One of the biggest projects I've been working on for the past couple of months has been starting a Girls' Club at the high school in my village. I've been working with a group of about 35 girls in the "Premiere" class (the equivalent of sophomores or juniors), mostly ages 16-18. The curriculum I'm using for the meetings is the Peace Corps Life Skills manual. It was originally designed as an AIDS prevention curriculum, though it has many applications. It includes activities that help build self-esteem, emotion management skills, communication and decision-making skills, goal setting, relationship skills, and other healthy positive lifestyle habits. I meet with the girls one afternoon a week for about two hours and do activities from the Life Skills curriculum, along with games, icebreakers, and team-building exercises. Another nearby PCV, Monique, is also doing a club at her middle school. We're hoping that our clubs will lead up to a joint camp this summer where we'll build on the skills the girls are developing and expose them to future career options.
I've had several meetings with the girls so far, and I'm thrilled at how well everything is going. In the midst of some miscommunication, teacher strikes, and a few rounds of cyclones, I was having a hard time getting things started, and I wasn't sure if there was a lack of interest or just a combination of unfortunate circumstances. Finally I had a couple of solid meetings and realized it was the latter. I have an incredible group of dedicated, enthusiastic, helpful girls that completely brighten up my week. We've been meeting on Wednesdays, which is perfect to get over that mid-week slump. The girls have been eager to volunteer to help with skits and other activities I need assistance with, and they are are incredibly patient with me while I try to explain things as best I can in my still-broken Malagasy. They ask lots of questions and are very engaged in the activities.

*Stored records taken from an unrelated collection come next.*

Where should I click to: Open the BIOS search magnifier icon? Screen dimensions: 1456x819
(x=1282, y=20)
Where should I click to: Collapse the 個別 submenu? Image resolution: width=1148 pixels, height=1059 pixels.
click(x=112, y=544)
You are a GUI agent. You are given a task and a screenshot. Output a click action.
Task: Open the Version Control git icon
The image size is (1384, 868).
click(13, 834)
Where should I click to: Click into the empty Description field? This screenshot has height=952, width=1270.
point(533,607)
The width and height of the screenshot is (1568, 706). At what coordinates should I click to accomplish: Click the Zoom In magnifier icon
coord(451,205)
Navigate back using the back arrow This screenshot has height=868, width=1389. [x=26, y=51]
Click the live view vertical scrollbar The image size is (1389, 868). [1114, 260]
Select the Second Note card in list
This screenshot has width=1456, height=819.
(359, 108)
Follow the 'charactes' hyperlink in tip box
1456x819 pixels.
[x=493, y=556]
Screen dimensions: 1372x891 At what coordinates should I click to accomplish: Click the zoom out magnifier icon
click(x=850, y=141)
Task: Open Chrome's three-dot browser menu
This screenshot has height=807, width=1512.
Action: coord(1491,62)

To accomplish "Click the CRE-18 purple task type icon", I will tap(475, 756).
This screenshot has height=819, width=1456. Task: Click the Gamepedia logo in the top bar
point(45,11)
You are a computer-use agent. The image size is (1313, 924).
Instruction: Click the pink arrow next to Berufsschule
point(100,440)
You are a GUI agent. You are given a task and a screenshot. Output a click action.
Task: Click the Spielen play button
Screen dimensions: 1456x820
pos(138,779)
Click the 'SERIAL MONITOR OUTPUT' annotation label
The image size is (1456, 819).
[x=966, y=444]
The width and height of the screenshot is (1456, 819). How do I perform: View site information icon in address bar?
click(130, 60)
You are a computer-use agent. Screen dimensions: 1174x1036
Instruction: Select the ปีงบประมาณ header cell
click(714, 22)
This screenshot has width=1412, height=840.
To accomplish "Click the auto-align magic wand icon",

One of the Peace Corps mantras I've heard many times is, "You won't teach them; they'll teach you," referring to the relationship between volunteer and villager. As always, that has proven true with the Girls' Club too. As much as I have learned about the Malagasy people and culture, I still can't help but approach many things with my American mindset. I often expect an activity to go a certain way and end up surprised by the results. This is definitely not always a bad thing--in fact, those have become the best learning moments for me. At our last meeting, we did an activity called "Statues of Power" (from which all of the pictures in this post came). In the exercise, participants break off into pairs and form statues depicting one person they perceive to have power and one person who does not. I had some guesses in my mind of how the girls might pose for their statues. Instead it ended up providing unexpected insight for me into the local culture.
I suppose it hadn't occurred to me how culturally loaded notions of power are. Wealth versus poverty was one dichotomy a few pairs depicted, for example by having one person give money to a beggar. One cleverly portrayed this by having the powerful person talk on a cell phone. I'd never really thought about how a cell phone--something nearly every American, age 8 to 88, owns--could be seen as a symbol of power. Another pair had the powerful person giving a speech while the powerless person walked down the road carrying a basket of "bozaka" (a thick grass used for building houses, etc.) on her head. But perhaps the most striking element of the exercise for me was the use of the Betsileo hats a couple of the girls had. The Betsileo are the ethnic group in my region of Madagascar. They are known for their handicrafts which include woven straw products, and are easily recognized by the straw hats they wear. Several pairs used the hats as props in the activity, and in every single instance the powerless person was the one wearing the hat. It became obvious to me throughout the discussion that the girls not only see themselves--young females--as powerless, but they also perceive their entire people to be powerless. While I was grateful for their honesty and candor, it nearly broke my heart listening to what they had to say. One of the biggest challenges for PCV's is these moments when we see a great opportunity for community growth but fear that our contributions will be inadequate. I can only hope that as I work with these girls over the next few months, they will come to see themselves the way that I see them. I pray that they develop self confidence, begin to see their strengths, and that their discussions start to reflect a sense of power and pride.
I've also included a video of a skit two of them helped with several weeks ago. I thought it might be fun for you all to hear Malagasy being spoken, and to see what a great group of girls I'm working with. In the skit, Mboty was in Terminale (senior year) before she had to drop out of school because she got pregnant. Amina is a Seconde student (freshman/sophomore). Mboty has been advising Amina to focus on studies instead of a boyfriend, and has given her condoms in the past in case she wanted to become sexually active. Mboty also talks about the challenges of raising a child and the promises her boyfriend made to her that he has not fulfilled. Ultimately Amina confesses that she too is pregnant, and that she thought her decisions were justified because she is in love with her boyfriend and he too has made promises to her. The story was used to illustrate the bridge from information & knowledge to behavior change. Amina had all of the knowledge about how to avoid pregnancy, yet she still became pregnant. The activities we do every week refer back to the "bridge model" and some of the early lessons about Mboty & Amina.